By Carmen Lyons
After that, we arrived at the place that we would be spending the night in tents, outside our host, Gilbert’s house by the beach. Gilbert used to be the director of Ostional’s turtle project. We started to watch a movie about Ostional. People were collecting sea turtle eggs and putting them into bags. I expected to see them saving the endangered turtles and releasing them into the wild, but I soon realized that that was not the case. The community was legally collecting and harvesting hundreds of turtle eggs to eat and sell throughout Costa Rica. Poaching turtle eggs is illegal all times of the year in Costa Rica except in Ostional during arribadas. An arribada is when hundreds of female turtles come at once to the same beach to nest and lay eggs. Sea turtles usually lay their eggs alone, so arribadas don’t happen very often.
When an arribada occurs in Ostional, the community identifies nests and digs up eggs which they put into bags. They send these eggs out to Costa Rican cities, eggs costing approximately 50 cents to 2 dollars apiece. We talked to the director of the organization for more than an hour and asked him lots of questions. He only speaks Spanish, so one of the Costa Rican students translated to those of us who don’t understand Spanish.
Ostional uses the money that they gain to benefit their community. They have created a nutrition center, a high school computer lab, and a doctors office. They claim that they are helping save the turtles by reducing the number of nests during arribadas, because when all of the turtles are nesting on the same beach, they dig up each others nests and destroy each others eggs.

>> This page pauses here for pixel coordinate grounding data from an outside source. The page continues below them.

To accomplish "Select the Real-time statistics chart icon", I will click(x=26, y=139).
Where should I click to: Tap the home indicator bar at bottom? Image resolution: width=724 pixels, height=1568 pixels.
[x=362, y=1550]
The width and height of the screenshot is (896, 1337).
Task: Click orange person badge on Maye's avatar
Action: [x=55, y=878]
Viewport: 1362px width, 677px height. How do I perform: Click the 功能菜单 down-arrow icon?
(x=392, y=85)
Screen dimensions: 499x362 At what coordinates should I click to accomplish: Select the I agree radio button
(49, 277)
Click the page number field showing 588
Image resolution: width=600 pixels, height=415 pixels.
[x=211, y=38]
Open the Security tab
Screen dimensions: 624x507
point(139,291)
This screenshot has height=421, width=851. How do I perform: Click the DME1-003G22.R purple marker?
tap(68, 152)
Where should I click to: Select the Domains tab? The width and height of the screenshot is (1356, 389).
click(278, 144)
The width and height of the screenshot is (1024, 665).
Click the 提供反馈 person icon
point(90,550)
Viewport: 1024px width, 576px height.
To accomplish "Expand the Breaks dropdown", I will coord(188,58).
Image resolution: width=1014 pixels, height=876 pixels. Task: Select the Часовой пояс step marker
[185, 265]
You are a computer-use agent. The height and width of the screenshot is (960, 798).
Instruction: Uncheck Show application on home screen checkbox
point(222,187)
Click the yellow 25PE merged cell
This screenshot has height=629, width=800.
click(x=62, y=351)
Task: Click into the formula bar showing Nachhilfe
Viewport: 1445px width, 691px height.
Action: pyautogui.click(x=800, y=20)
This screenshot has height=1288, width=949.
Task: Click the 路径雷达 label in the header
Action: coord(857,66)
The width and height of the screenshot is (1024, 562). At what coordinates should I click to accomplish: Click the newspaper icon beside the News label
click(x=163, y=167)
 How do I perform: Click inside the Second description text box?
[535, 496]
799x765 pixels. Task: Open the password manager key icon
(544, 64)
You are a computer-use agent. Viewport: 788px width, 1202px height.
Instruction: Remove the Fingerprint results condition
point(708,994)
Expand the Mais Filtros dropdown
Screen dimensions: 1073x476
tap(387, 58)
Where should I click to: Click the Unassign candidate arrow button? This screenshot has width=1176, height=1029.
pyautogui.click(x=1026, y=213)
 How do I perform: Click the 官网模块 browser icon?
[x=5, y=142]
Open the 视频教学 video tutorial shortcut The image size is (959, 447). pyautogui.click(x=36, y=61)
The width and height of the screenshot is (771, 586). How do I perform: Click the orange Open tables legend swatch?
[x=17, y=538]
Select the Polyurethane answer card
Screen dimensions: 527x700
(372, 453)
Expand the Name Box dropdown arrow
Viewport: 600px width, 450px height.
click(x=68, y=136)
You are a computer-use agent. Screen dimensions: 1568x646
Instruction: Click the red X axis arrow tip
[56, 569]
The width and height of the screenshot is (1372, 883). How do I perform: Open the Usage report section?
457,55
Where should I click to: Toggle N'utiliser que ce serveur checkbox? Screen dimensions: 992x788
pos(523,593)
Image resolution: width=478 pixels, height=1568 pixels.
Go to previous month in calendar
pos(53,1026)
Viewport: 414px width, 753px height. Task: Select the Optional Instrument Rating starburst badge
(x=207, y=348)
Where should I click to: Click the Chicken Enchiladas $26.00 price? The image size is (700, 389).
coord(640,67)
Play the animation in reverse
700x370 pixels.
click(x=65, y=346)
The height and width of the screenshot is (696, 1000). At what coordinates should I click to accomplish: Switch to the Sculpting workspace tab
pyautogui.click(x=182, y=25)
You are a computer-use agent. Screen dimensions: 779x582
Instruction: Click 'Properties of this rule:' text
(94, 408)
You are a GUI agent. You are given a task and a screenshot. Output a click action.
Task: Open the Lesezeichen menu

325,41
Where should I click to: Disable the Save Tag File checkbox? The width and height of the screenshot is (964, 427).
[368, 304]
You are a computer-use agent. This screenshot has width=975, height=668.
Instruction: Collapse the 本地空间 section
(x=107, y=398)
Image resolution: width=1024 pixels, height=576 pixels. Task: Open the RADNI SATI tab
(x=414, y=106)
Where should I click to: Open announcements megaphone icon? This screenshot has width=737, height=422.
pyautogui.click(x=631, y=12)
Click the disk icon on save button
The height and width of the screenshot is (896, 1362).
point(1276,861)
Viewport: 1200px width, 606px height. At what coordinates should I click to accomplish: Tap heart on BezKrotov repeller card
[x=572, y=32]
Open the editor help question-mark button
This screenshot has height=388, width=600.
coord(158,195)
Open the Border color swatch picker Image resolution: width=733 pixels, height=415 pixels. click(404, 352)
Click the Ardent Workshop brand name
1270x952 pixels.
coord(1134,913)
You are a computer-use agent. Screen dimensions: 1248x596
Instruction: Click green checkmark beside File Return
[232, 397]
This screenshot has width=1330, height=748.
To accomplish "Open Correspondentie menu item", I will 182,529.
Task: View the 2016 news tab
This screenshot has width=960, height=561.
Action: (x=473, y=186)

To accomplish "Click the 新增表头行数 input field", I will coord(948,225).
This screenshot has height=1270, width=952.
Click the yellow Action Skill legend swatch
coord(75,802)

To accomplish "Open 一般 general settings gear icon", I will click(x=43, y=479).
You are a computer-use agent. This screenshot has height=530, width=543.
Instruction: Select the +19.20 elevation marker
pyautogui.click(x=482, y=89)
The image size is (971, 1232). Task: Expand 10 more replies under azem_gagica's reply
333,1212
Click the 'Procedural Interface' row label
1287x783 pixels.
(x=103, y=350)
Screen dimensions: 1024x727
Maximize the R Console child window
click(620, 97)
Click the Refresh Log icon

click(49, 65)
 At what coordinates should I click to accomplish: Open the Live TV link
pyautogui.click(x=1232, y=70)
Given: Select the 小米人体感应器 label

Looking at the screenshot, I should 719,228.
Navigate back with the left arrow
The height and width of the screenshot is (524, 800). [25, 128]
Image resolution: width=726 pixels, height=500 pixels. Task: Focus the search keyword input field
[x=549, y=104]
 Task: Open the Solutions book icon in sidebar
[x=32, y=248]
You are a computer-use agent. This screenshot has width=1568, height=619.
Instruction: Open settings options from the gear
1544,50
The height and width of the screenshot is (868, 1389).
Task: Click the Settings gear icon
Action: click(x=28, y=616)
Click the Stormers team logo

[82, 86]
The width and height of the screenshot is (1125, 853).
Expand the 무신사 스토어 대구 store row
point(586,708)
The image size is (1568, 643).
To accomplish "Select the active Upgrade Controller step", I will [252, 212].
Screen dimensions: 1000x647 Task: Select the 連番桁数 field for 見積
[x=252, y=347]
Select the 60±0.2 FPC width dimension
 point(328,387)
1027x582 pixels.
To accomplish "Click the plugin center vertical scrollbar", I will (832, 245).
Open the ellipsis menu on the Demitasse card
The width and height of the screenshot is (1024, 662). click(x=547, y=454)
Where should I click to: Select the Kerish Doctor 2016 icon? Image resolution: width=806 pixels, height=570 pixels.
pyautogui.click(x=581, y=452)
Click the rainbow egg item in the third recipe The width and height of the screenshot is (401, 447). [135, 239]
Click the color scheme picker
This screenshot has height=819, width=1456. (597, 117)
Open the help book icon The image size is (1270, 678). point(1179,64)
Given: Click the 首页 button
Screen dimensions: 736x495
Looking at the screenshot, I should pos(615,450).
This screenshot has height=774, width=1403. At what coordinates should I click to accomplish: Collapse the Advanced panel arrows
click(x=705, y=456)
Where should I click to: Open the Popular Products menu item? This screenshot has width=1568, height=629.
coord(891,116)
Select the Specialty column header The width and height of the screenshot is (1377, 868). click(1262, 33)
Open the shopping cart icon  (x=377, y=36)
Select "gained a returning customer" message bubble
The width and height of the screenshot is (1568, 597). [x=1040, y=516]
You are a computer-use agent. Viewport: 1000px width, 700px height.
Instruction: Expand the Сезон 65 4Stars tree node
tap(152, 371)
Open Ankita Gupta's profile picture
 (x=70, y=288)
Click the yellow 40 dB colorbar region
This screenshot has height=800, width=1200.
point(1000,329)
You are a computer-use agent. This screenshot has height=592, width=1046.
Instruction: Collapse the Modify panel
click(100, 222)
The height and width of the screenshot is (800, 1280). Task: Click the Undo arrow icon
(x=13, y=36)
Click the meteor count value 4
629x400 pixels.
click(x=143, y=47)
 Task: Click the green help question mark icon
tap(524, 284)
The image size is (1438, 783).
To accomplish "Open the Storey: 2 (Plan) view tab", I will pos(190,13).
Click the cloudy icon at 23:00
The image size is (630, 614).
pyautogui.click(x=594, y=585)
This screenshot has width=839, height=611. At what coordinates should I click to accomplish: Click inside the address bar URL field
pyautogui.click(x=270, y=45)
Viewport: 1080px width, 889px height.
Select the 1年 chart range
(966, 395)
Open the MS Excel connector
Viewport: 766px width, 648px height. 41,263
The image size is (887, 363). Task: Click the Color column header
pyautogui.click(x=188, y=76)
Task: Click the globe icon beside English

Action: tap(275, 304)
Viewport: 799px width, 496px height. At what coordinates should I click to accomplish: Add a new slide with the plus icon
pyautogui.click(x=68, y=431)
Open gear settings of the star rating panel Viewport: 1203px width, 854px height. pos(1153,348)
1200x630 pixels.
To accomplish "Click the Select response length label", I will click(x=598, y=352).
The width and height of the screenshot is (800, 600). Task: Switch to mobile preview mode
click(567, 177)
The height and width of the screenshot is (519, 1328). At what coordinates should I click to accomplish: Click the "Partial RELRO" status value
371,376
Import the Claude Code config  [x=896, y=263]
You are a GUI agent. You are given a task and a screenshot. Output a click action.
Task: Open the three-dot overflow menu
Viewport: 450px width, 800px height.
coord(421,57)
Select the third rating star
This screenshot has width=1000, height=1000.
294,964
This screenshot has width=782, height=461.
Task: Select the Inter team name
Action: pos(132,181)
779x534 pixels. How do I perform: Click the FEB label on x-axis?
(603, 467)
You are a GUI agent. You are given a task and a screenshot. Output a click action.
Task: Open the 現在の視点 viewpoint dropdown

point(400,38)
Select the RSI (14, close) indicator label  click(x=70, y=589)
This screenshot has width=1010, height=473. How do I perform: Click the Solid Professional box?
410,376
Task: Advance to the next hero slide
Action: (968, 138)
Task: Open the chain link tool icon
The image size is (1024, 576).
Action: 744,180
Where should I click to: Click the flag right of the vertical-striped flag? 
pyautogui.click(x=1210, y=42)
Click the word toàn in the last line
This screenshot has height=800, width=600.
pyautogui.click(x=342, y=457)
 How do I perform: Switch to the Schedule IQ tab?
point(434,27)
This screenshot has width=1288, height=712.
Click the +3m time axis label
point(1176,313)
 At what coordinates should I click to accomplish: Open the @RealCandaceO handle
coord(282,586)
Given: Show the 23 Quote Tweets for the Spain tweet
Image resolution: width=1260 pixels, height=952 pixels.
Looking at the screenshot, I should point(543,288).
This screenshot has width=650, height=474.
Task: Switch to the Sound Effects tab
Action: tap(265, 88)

Visiting Ostional gave me a new perspective on turtle conservation. It helped me understand how important community involvement is, and reducing poverty in order to save a species. I don’t really agree with Ostional’s method of turtle conservation because they are harvesting endangered sea turtle eggs to eat, but I can see that their method works for their community. Seeing Ostional’s model of turtle conservation gives me hope that here at Cirenas we can create a program to save turtles that will be community oriented, but help without harvesting the eggs for food.